The Cascade is a huge white structure and stairwell built into a Yerevan hillside in the 1970s, with water fountains on each level, reminiscent of a natural cascade in a river or stream. It connects the central district to Haghtanak Park and the Monument Neighborhood.

Although its original intent was as a monument, beginning in the 1990s the Cascade was home to a very progressive discotheque. Currently, in the summer months, the stairs are popular to spend time on, or as a way to get from one neighborhood to another. A stage is setup at the bottom of the steps a few times a year and the steps become a venue for free outdoor concerts.

The Cascade is emerging as one of the focal points in Yerevan, similar to the Republic Square. It offers spectacular views of Mount Ararat and the city center. It is also popular with joggers. It is not obvious that the structure has escalators, but there are entrances to it at every level, as well as modern art installations and halls. Most of the halls require a ticket purchase at the bottom of the escalator to see the exhibitions.

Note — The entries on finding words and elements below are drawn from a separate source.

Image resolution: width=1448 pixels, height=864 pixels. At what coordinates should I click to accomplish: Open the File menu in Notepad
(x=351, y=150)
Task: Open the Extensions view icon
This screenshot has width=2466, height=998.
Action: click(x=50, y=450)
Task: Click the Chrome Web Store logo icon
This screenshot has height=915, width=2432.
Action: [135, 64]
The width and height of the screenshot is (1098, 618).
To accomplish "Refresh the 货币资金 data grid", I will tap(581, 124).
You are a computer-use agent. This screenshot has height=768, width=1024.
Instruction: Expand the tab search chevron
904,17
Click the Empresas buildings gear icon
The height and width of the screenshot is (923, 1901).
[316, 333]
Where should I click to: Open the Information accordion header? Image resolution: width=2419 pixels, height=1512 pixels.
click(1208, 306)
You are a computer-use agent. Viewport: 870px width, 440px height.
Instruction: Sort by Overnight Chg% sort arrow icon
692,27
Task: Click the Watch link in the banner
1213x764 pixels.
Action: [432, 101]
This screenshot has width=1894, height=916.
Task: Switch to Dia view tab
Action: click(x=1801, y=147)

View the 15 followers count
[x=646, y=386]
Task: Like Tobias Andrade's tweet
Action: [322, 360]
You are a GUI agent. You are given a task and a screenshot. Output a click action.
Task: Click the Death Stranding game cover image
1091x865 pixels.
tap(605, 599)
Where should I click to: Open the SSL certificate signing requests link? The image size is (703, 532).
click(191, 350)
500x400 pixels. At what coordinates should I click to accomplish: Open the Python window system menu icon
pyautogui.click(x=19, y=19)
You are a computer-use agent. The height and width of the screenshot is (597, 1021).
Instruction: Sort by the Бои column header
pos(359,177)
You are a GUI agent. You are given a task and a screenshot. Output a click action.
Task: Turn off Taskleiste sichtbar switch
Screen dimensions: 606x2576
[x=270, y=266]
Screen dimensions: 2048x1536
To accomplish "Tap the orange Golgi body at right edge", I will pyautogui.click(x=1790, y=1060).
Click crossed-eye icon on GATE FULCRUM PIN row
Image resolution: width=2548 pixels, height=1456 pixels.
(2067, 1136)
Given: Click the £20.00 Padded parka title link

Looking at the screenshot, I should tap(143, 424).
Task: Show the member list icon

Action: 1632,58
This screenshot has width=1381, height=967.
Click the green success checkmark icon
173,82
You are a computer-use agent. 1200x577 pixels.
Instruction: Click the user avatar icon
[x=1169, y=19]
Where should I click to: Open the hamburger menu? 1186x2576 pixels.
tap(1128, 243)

The structure was privatized by Gerard Cafesjian in the early 2000s. The interior and exterior became display spaces for the Cafesjian Museum of Contemporary Art. Some statues by various artists have already been brought in and placed all along the monument, including works by Lynn Chadwick, Barry Flanagan, Stanislav Libensky and Jaroslava Brychtova, and Paul Cox. There are two statues by Fernando Botero a black cat at the bottom and a Roman Warrior at the top platform. The unfinished top of the stairs was turned into a construction site for a large new museum complex, but that work was abandoned after a couple of years, and after over a decade of the area remaining a derelict construction site, in 2022 the area above the original stairs was turned back over to the city of Yerevan so that that it could be completed.


Plans for completion

The construction of the Cascade complex was incomplete at the time of the collapse of the USSR and halted at that time. Since the early 2000s, plans to complete the complex have evolved.

Cafesjian - David Hotson plans

In 2004, Gerard Cafesjian announced that he had chosen David Hotson's plans to complete the Cascade complex. A large groundbreaking party was held, and construction began. As construction prices in Armenia skyrocketed, and work went slowly, eventually the plans became too expensive and the project halted in a massive mess of concrete, rusty rebar and cranes. In 2022 the construction site was turned back over to the city in this condition.


Yerevan Municipality - Wilmotte & Associés plans

After recovering the abandoned construction site in 2022, the city held a competition for new plans for the site at the top of Cascade with public voting. The design by Wilmotte & Associés won the competition. A tender was held for the construction, which was won in October 2025 by the sole bidder on the tender - a consortium of four companies, including one American firm, which submitted a proposal worth 20.046 billion AMD.